TASK ITEM -
Using the data below, set down every line from the one containing "Task: Sort by the 24h change column" through the one containing "Instruction: Click the", inclusive and unchanged. Pictures are to be skipped.

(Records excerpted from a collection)
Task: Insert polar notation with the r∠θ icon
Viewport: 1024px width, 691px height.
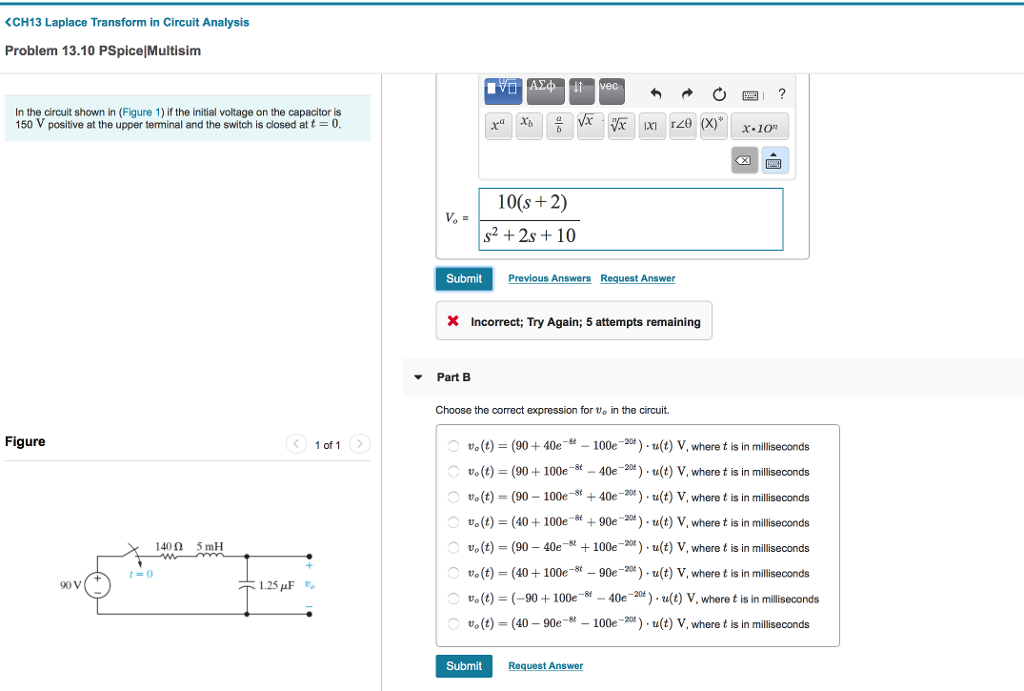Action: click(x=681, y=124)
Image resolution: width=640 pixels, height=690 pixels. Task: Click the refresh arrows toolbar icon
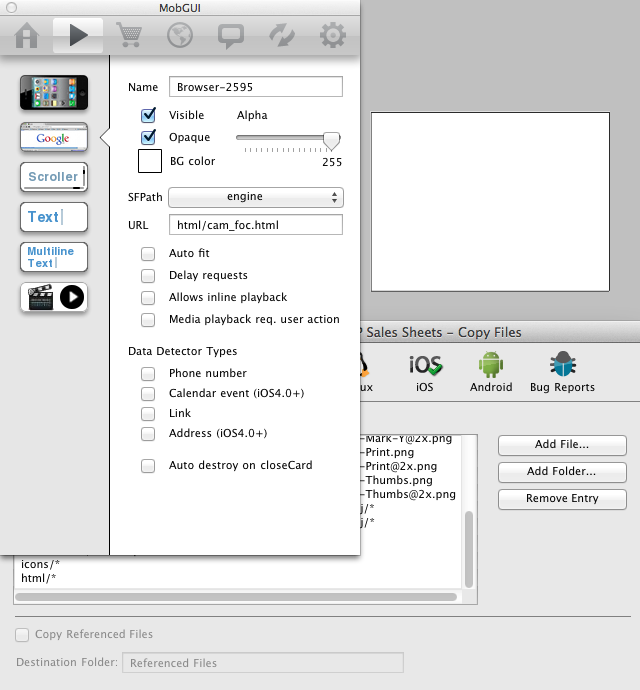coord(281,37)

--

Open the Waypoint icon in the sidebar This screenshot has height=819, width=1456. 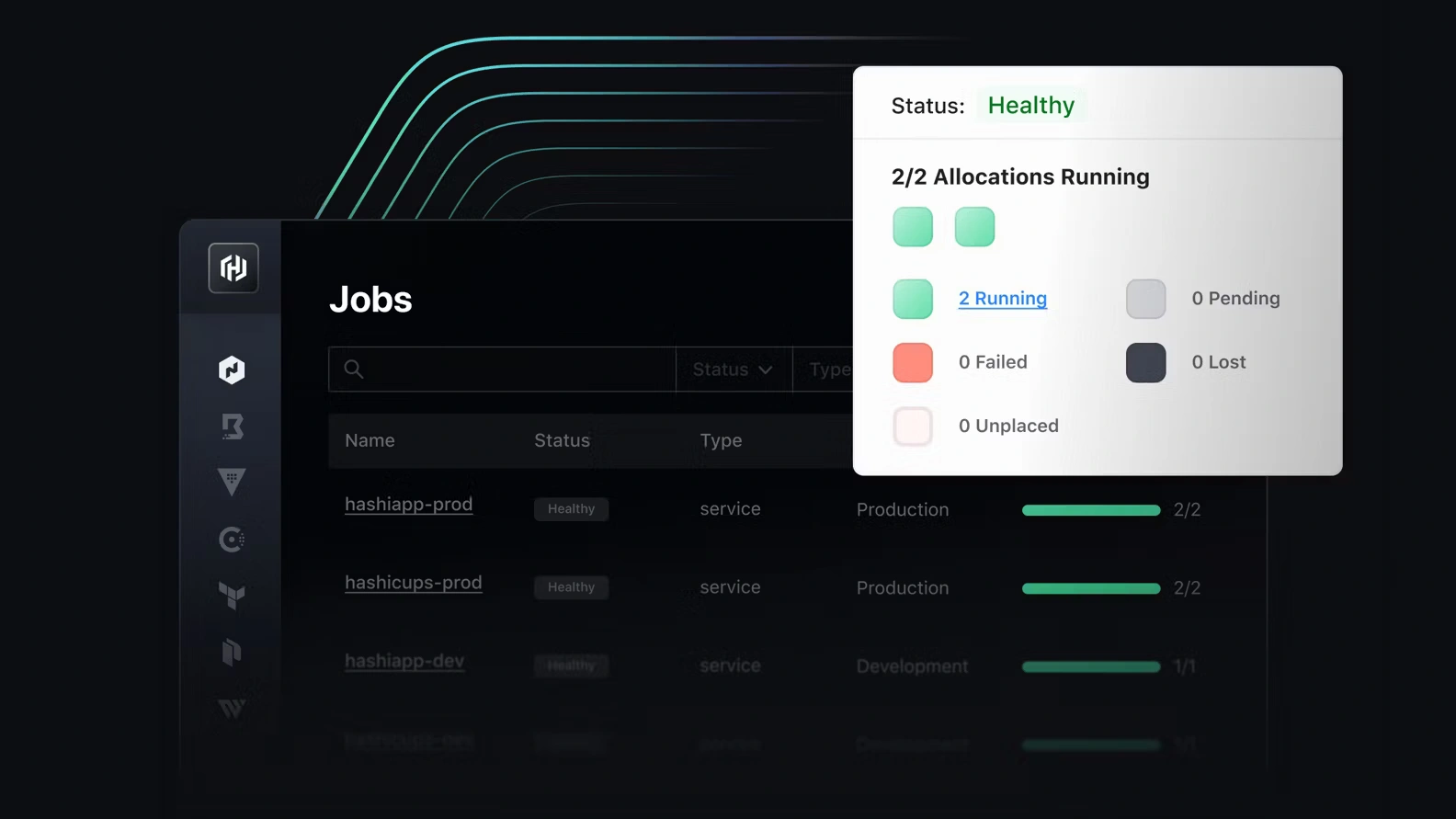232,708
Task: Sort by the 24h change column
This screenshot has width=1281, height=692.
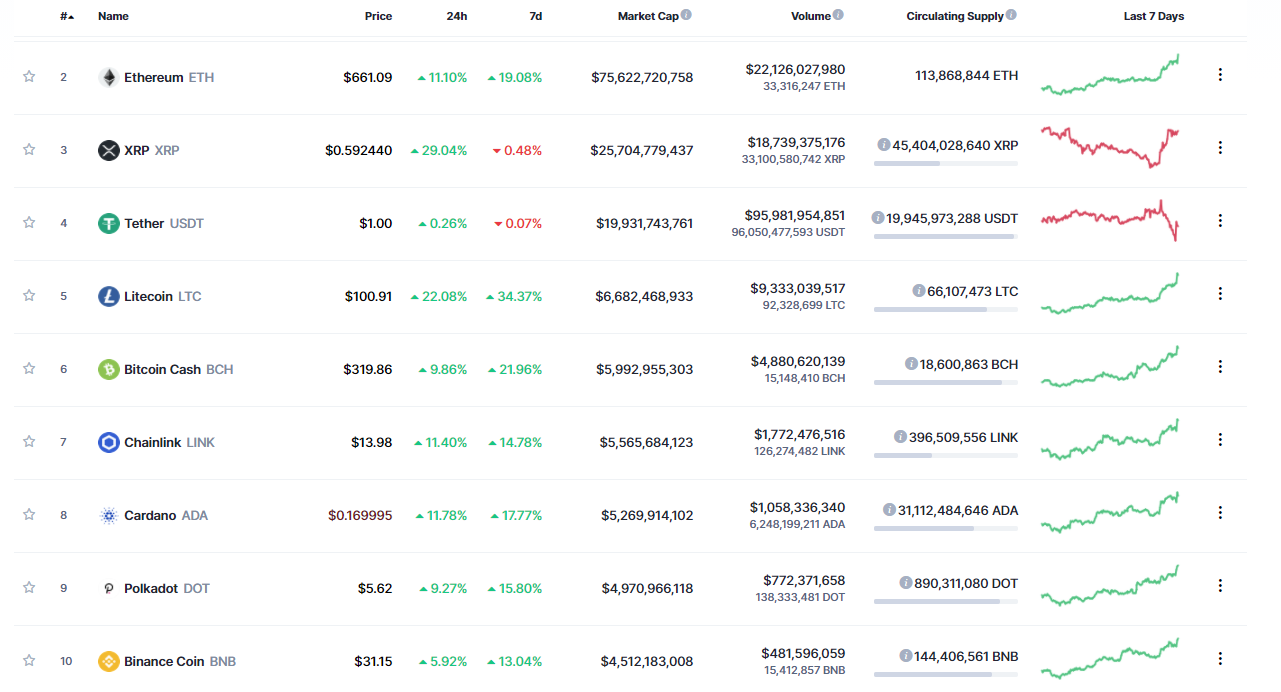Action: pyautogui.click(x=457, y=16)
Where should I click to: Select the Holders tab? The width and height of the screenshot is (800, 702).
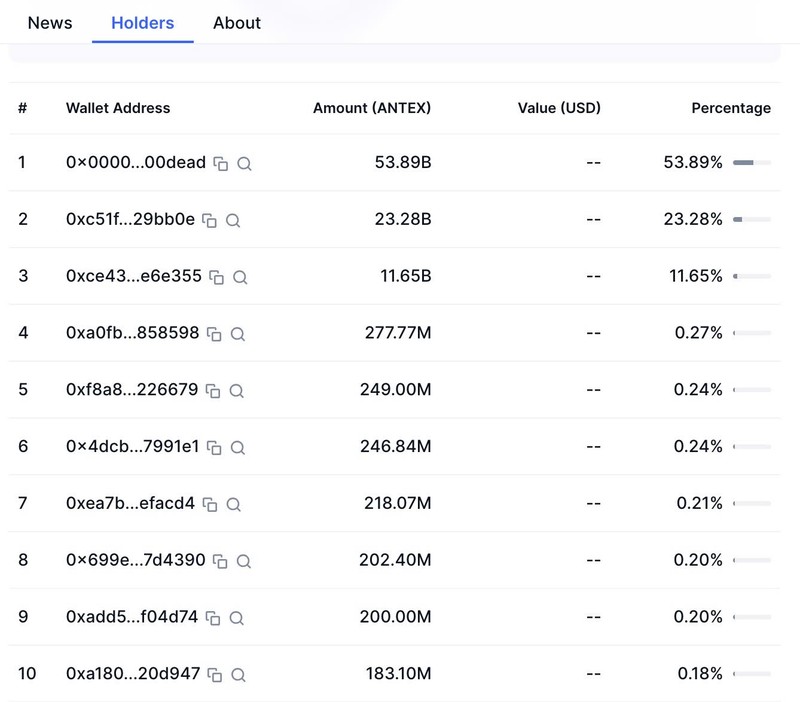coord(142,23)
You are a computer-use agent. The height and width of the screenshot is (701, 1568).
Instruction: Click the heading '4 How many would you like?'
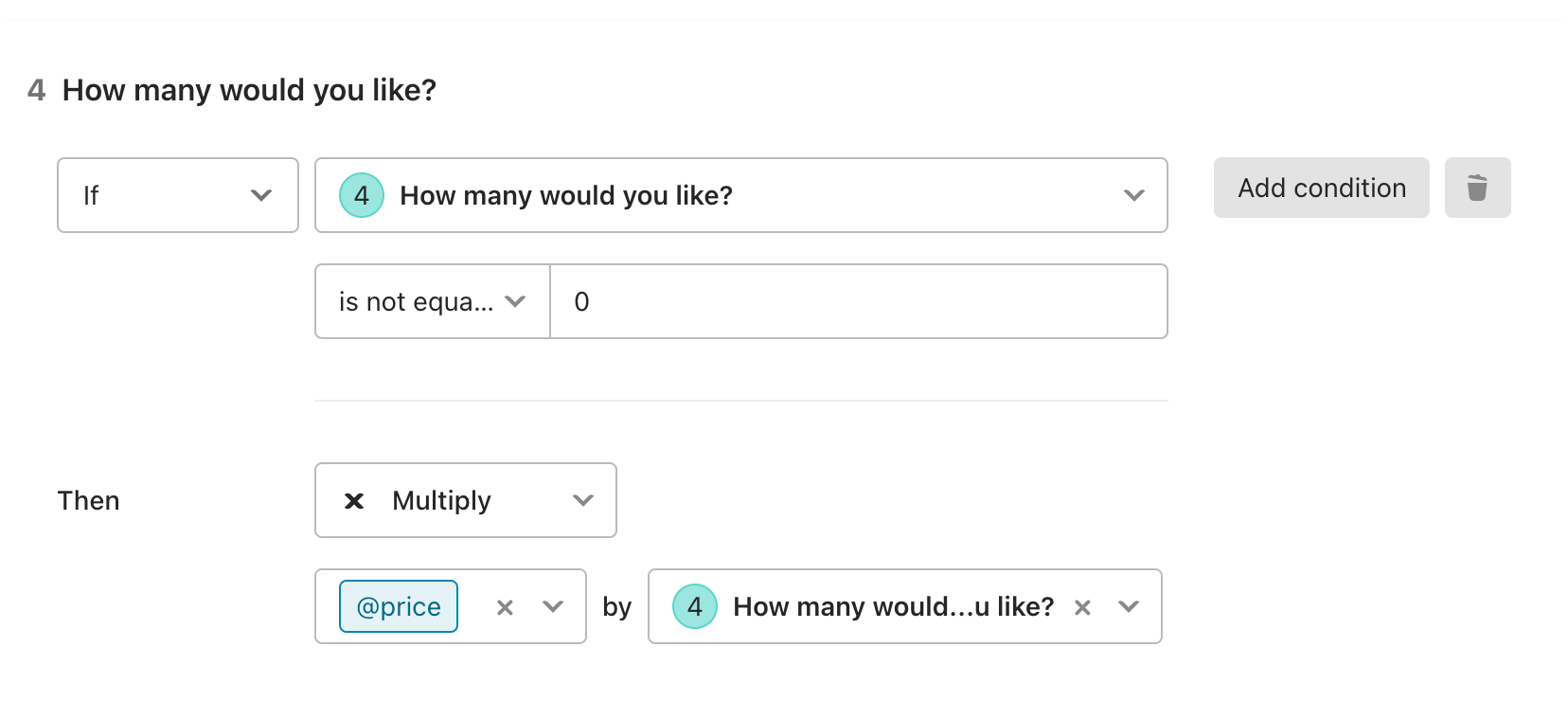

--

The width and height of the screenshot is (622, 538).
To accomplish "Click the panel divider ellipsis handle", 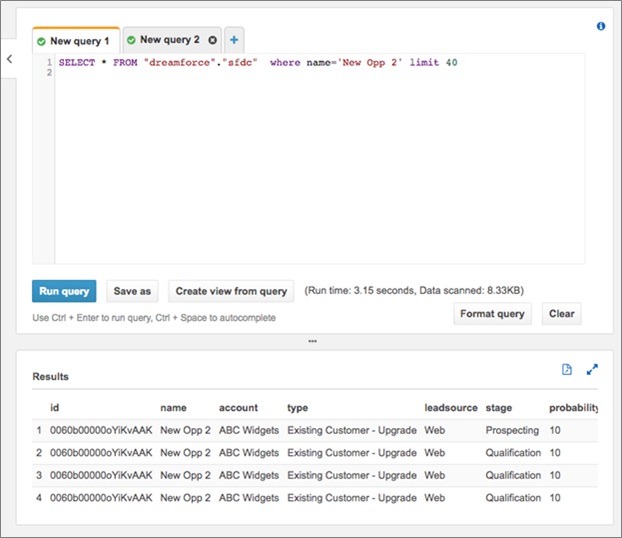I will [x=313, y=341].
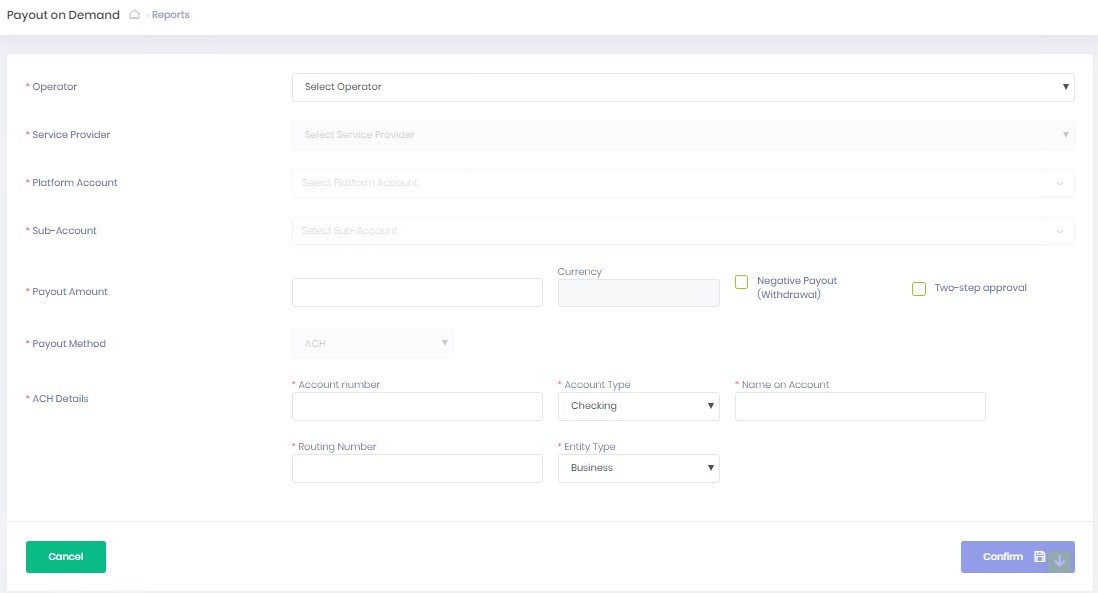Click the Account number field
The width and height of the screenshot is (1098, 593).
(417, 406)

RESPONSE TO THE TASK -
Task: Sort by the 24h change column
This screenshot has width=1281, height=692.
Action: pyautogui.click(x=457, y=16)
Where should I click to: Select the Holders tab? The width and height of the screenshot is (800, 702).
coord(142,23)
You are a computer-use agent. The height and width of the screenshot is (701, 1568).
Instruction: Click the heading '4 How many would you like?'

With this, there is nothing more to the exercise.